-- Instructions to follow --
Each record is to be given again precisely as written.

------------------------------------------------------------------------

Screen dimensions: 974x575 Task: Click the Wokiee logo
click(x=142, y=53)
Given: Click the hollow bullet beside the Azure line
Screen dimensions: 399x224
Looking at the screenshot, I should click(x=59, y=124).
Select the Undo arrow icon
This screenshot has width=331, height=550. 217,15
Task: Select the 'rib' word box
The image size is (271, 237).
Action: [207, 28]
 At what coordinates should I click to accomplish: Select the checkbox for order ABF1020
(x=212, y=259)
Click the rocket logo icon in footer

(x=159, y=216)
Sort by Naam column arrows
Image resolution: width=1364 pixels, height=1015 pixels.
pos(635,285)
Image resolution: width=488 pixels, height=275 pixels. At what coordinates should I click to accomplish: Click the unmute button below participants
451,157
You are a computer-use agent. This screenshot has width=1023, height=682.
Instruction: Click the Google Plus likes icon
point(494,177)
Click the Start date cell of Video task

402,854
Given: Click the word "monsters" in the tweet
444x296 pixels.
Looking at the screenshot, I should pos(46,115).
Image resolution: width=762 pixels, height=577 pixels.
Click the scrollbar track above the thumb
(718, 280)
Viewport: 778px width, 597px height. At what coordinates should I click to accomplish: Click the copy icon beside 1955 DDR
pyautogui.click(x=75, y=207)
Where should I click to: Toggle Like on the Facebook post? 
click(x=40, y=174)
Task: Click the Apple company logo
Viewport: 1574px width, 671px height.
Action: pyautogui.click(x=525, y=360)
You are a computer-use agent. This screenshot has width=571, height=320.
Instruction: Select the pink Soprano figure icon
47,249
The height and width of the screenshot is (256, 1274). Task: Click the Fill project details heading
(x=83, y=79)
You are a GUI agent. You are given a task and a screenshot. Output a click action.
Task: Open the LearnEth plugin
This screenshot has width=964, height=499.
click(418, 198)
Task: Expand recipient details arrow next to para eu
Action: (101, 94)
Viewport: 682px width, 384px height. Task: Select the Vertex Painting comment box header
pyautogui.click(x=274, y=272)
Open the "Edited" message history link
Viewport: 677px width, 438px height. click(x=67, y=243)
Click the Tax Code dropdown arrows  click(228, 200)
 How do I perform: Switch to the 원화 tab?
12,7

------------------------------------------------------------------------

-- Task answer --
Screen dimensions: 974x575 Task: Click the Wokiee logo
click(x=142, y=53)
Given: Click the hollow bullet beside the Azure line
Screen dimensions: 399x224
Looking at the screenshot, I should click(x=59, y=124).
Select the Undo arrow icon
This screenshot has width=331, height=550. 217,15
Task: Select the 'rib' word box
The image size is (271, 237).
Action: [207, 28]
 At what coordinates should I click to accomplish: Select the checkbox for order ABF1020
(x=212, y=259)
Click the rocket logo icon in footer

(x=159, y=216)
Sort by Naam column arrows
Image resolution: width=1364 pixels, height=1015 pixels.
pos(635,285)
Image resolution: width=488 pixels, height=275 pixels. At what coordinates should I click to accomplish: Click the unmute button below participants
451,157
You are a computer-use agent. This screenshot has width=1023, height=682.
Instruction: Click the Google Plus likes icon
point(494,177)
Click the Start date cell of Video task

402,854
Given: Click the word "monsters" in the tweet
444x296 pixels.
Looking at the screenshot, I should pos(46,115).
Image resolution: width=762 pixels, height=577 pixels.
Click the scrollbar track above the thumb
(718, 280)
Viewport: 778px width, 597px height. At what coordinates should I click to accomplish: Click the copy icon beside 1955 DDR
pyautogui.click(x=75, y=207)
Where should I click to: Toggle Like on the Facebook post? 
click(x=40, y=174)
Task: Click the Apple company logo
Viewport: 1574px width, 671px height.
Action: pyautogui.click(x=525, y=360)
You are a computer-use agent. This screenshot has width=571, height=320.
Instruction: Select the pink Soprano figure icon
47,249
The height and width of the screenshot is (256, 1274). Task: Click the Fill project details heading
(x=83, y=79)
You are a GUI agent. You are given a task and a screenshot. Output a click action.
Task: Open the LearnEth plugin
This screenshot has width=964, height=499.
click(418, 198)
Task: Expand recipient details arrow next to para eu
Action: (101, 94)
Viewport: 682px width, 384px height. Task: Select the Vertex Painting comment box header
pyautogui.click(x=274, y=272)
Open the "Edited" message history link
Viewport: 677px width, 438px height. click(x=67, y=243)
Click the Tax Code dropdown arrows  click(228, 200)
 How do I perform: Switch to the 원화 tab?
12,7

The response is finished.